What to work on | Rewrite the text on the novel between "Casgrain wrote the" and "by a French Canadian woman.", inclusive, with "preface" changed to "introduction".

The book was first published in La Revue canadienne as a serialised novel from June 1881–August 1882. Its positive reception caused Conan to seek someone who would publish the writings as a book. Abbé Paul Bruchési, one of her patrons, recommended that she contact Henri-Raymond Casgrain, who agreed to help promote the work. He praised the book in an article for the Quebec newspaper Le Courrier du Canada, asked his colleagues to write reviews of the work, and convinced Léger Brousseau to publish the book.

Casgrain wrote the preface to the novel and wanted to reveal Conan's real name in his writing. Conan refused, causing the two to cease contacting each other. The book was published in 1884.

The first English edition was published in 1974 and translated by Yves Brunelle. It was the first psychological novel written by a French Canadian and one of the first novels written by a French Canadian woman.

==Themes==

The novel concerns the influence of religion in the life of families in the nineteenth century. The first two parts of the novel talk about current events in the lives of the characters and their human concerns. Before his death, her father replaces the human with the divine by imploring Angéline to seek sympathy from God after his death, breaking the marriage contract which stated that Maurice would comfort Angéline after Charles's death. While Maurice is briefly able to console Angéline, these effects are temporary and Angéline falls into despair. The third section of the novel expresses Angéline's struggle to replace her temporary human concerns with permanent divine consolations, eventually succeeding in this goal.

Angéline rebels against the characteristics of the conventional romantic woman and tries to join the sociopolitical aspects with her identity as a French Canadian woman. She references several French Canadian people to connect their artistic and political achievements with the feminist and psychology of Angeline.

Data provided |
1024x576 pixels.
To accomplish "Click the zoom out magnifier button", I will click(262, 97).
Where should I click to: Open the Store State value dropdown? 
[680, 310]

Answer to this task |
Casgrain wrote the introduction to the novel and wanted to reveal Conan's real name in his writing. Conan refused, causing the two to cease contacting each other. The book was published in 1884.

The first English edition was published in 1974 and translated by Yves Brunelle. It was the first psychological novel written by a French Canadian and one of the first novels written by a French Canadian woman.